(Work required): Every record must appear in your reply exactly as written.

____ Information given

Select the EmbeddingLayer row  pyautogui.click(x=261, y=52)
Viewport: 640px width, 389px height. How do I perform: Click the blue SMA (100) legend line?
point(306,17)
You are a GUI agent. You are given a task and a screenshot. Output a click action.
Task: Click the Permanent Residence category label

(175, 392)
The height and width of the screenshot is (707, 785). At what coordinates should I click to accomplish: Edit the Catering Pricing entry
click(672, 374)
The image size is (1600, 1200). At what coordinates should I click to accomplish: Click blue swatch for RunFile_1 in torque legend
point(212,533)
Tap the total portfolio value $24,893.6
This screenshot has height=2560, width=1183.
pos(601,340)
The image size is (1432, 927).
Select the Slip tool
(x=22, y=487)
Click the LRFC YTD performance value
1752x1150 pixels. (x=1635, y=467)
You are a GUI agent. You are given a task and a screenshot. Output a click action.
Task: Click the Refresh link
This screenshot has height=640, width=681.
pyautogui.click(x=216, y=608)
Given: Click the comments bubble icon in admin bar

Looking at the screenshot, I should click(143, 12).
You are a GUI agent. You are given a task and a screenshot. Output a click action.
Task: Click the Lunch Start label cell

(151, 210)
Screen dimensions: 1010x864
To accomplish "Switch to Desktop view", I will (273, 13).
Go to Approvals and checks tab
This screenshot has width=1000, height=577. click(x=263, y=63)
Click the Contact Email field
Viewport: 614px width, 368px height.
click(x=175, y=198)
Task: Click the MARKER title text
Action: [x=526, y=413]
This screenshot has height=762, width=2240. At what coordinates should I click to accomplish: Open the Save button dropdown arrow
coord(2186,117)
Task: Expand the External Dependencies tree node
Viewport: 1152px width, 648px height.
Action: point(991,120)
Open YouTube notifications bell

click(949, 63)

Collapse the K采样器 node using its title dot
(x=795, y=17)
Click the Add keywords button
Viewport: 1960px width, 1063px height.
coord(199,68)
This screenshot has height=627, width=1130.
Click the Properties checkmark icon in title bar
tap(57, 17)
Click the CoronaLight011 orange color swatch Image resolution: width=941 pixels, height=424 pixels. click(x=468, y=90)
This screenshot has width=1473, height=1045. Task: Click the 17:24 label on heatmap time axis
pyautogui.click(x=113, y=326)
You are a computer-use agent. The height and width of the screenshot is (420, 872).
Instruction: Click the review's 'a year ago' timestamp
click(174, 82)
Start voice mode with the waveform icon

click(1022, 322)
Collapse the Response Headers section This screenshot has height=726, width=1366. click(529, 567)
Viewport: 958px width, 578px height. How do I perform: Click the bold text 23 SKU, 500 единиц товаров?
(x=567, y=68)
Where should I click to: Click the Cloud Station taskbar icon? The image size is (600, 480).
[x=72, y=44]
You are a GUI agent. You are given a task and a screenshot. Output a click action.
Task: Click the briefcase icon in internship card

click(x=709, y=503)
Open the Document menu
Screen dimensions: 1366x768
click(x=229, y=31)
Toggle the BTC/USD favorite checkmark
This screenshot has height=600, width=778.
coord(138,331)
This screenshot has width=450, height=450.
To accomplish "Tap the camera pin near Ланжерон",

________

(Solution to this problem):
Select the EmbeddingLayer row  pyautogui.click(x=261, y=52)
Viewport: 640px width, 389px height. How do I perform: Click the blue SMA (100) legend line?
point(306,17)
You are a GUI agent. You are given a task and a screenshot. Output a click action.
Task: Click the Permanent Residence category label

(175, 392)
The height and width of the screenshot is (707, 785). At what coordinates should I click to accomplish: Edit the Catering Pricing entry
click(672, 374)
The image size is (1600, 1200). At what coordinates should I click to accomplish: Click blue swatch for RunFile_1 in torque legend
point(212,533)
Tap the total portfolio value $24,893.6
This screenshot has height=2560, width=1183.
pos(601,340)
The image size is (1432, 927).
Select the Slip tool
(x=22, y=487)
Click the LRFC YTD performance value
1752x1150 pixels. (x=1635, y=467)
You are a GUI agent. You are given a task and a screenshot. Output a click action.
Task: Click the Refresh link
This screenshot has height=640, width=681.
pyautogui.click(x=216, y=608)
Given: Click the comments bubble icon in admin bar

Looking at the screenshot, I should click(143, 12).
You are a GUI agent. You are given a task and a screenshot. Output a click action.
Task: Click the Lunch Start label cell

(151, 210)
Screen dimensions: 1010x864
To accomplish "Switch to Desktop view", I will (273, 13).
Go to Approvals and checks tab
This screenshot has width=1000, height=577. click(x=263, y=63)
Click the Contact Email field
Viewport: 614px width, 368px height.
click(x=175, y=198)
Task: Click the MARKER title text
Action: [x=526, y=413]
This screenshot has height=762, width=2240. At what coordinates should I click to accomplish: Open the Save button dropdown arrow
coord(2186,117)
Task: Expand the External Dependencies tree node
Viewport: 1152px width, 648px height.
Action: point(991,120)
Open YouTube notifications bell

click(949, 63)

Collapse the K采样器 node using its title dot
(x=795, y=17)
Click the Add keywords button
Viewport: 1960px width, 1063px height.
coord(199,68)
This screenshot has height=627, width=1130.
Click the Properties checkmark icon in title bar
tap(57, 17)
Click the CoronaLight011 orange color swatch Image resolution: width=941 pixels, height=424 pixels. click(x=468, y=90)
This screenshot has width=1473, height=1045. Task: Click the 17:24 label on heatmap time axis
pyautogui.click(x=113, y=326)
You are a computer-use agent. The height and width of the screenshot is (420, 872).
Instruction: Click the review's 'a year ago' timestamp
click(174, 82)
Start voice mode with the waveform icon

click(1022, 322)
Collapse the Response Headers section This screenshot has height=726, width=1366. click(529, 567)
Viewport: 958px width, 578px height. How do I perform: Click the bold text 23 SKU, 500 единиц товаров?
(x=567, y=68)
Where should I click to: Click the Cloud Station taskbar icon? The image size is (600, 480).
[x=72, y=44]
You are a GUI agent. You are given a task and a screenshot. Output a click action.
Task: Click the briefcase icon in internship card

click(x=709, y=503)
Open the Document menu
Screen dimensions: 1366x768
click(x=229, y=31)
Toggle the BTC/USD favorite checkmark
This screenshot has height=600, width=778.
coord(138,331)
This screenshot has width=450, height=450.
To accomplish "Tap the camera pin near Ланжерон",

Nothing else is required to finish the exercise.